Learning the Creighton Model

It was during this challenging period that Lilianna was first introduced to the Creighton Model; her sister-in-law had used the method to achieve two pregnancies and avoid subsequent pregnancies. Her sister-in-law was very happy with this method and had actually been tracking her ovulation and cycle prior to family planning. Lilianna promptly decided to go to the same Creighton instructional course, attended virtually, and got right to work.

Initially, Lilianna reported some difficulty and awkwardness in communicating with her husband about timing sexual intercourse to be most effective in achieving conception. However, they both agreed using the method eventually increased their overall communication and led to a shared involvement with charting and tracking Lilianna’s ovulation cycle. The couple also said that having a “data-driven” method for achieving pregnancy relieved a lot of the stress and burden they were both feeling, which may have contributed to the infertility.
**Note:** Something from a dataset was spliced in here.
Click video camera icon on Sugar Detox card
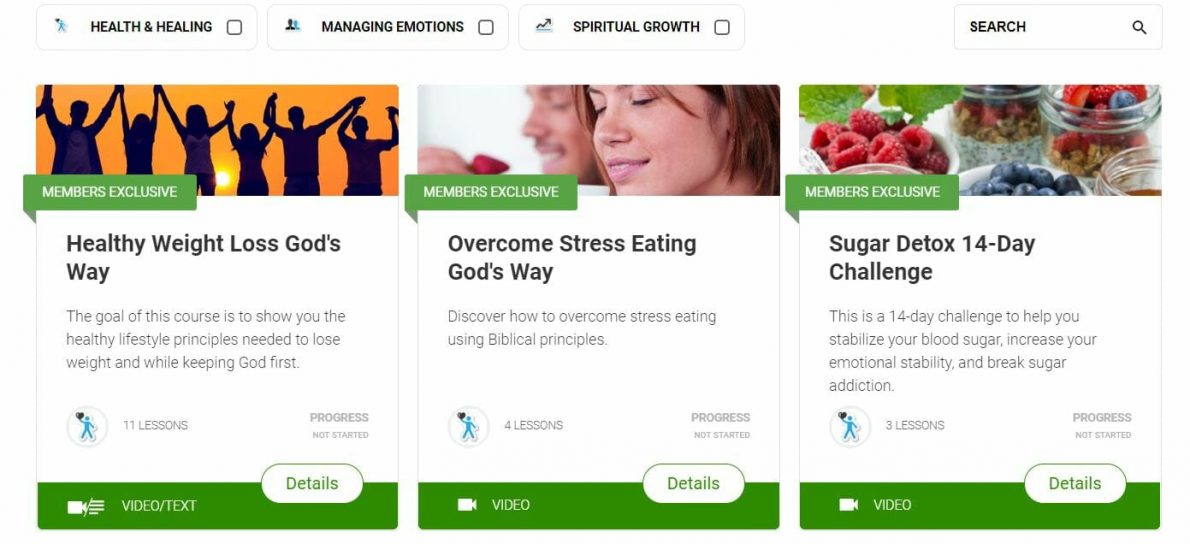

“Using the method eventually increased their overall communication and led to shared involvement with charting and tracking her ovulation cycle.”

For Lilianna, the details of cervical mucus character, composition, and sensation were initially a bit overwhelming to track. However, with time and practice, she began to enjoy the detail-oriented method. When she first started using Creighton, she only tracked mucus presence and vulvar sensation, whether she was wet or dry. And as she grew more comfortable with the method, she started adding in all the other details.



Looking back

After just four months of using the Creighton model, they conceived and gave birth to a beautiful baby boy in November. They decided to continue using this model throughout Lilianna’s postpartum period to avoid pregnancy. She has since become an advocate for Creighton in her Bible study and mother support groups. The new parents commented repeatedly throughout the interview that the Creighton model was not only the most efficient, easiest way to keep track of all her fertility data, but a “lifesaver” for their relationship. Looking back, Lilianna wished either her physician or her husband’s physician had known about FABMs; having accessed this knowledge earlier would have spared them the struggle of 18 months of infertility fears and uncertainties.

Through this interview, I witnessed how the Creighton Model can make a huge difference in the life of a couple trying to conceive — or not to conceive. I had not realized how stressful these situations can be for couples, and I found it so interesting that they were both very relieved to find in FABMs a reliable and data-driven method to keep track of their fertility window.

*All names have been changed to respect the privacy of the interviewees, and all information is shared with permission.

Molly Svendsen


Molly Svendsen

Molly K Svendsen is a fourth-year medical student at the University of Nevada, Reno School of Medicine. She participated in the FABM elective taught by Dr. Marguerite Duane during her fourth year of medical school. Upon graduation, she plans to specialize in family medicine.